▶ **PROVIDED RECORDS**
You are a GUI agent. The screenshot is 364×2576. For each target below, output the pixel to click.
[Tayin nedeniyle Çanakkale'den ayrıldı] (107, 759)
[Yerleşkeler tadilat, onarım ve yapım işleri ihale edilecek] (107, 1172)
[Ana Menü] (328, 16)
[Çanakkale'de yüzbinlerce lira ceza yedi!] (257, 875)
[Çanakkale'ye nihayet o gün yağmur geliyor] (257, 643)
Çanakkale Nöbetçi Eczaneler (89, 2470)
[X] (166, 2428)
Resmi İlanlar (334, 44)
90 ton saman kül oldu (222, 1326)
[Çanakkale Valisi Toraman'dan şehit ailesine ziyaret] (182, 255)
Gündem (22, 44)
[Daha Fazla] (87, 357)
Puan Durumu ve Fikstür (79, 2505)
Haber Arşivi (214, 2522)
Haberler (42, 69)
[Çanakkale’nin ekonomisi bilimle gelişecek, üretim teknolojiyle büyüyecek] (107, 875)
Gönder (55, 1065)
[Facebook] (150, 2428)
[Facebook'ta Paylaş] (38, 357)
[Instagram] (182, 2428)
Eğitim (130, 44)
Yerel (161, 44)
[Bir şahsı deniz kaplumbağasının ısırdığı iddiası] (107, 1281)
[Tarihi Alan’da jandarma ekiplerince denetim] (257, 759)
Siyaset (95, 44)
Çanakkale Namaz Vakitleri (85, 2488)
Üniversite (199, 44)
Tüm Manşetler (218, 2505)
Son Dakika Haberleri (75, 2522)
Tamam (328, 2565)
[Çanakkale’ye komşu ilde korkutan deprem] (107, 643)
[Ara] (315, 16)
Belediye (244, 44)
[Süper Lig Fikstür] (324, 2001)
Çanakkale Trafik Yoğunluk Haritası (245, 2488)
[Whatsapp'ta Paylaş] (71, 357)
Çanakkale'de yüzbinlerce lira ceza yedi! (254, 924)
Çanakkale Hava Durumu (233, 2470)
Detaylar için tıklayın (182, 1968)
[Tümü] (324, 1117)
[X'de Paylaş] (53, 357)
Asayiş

▶ **AIM OF THE EXERCISE**
Nothing but the lines from the one with "[Süper Lig Fikstür] (324, 2001)" through the final line of the data belongs in the answer, and they must match exactly.

▶ **RESPONSE TO THE TASK**
[Süper Lig Fikstür] (324, 2001)
Çanakkale Trafik Yoğunluk Haritası (245, 2488)
[Whatsapp'ta Paylaş] (71, 357)
Çanakkale'de yüzbinlerce lira ceza yedi! (254, 924)
Çanakkale Hava Durumu (233, 2470)
Detaylar için tıklayın (182, 1968)
[Tümü] (324, 1117)
[X'de Paylaş] (53, 357)
Asayiş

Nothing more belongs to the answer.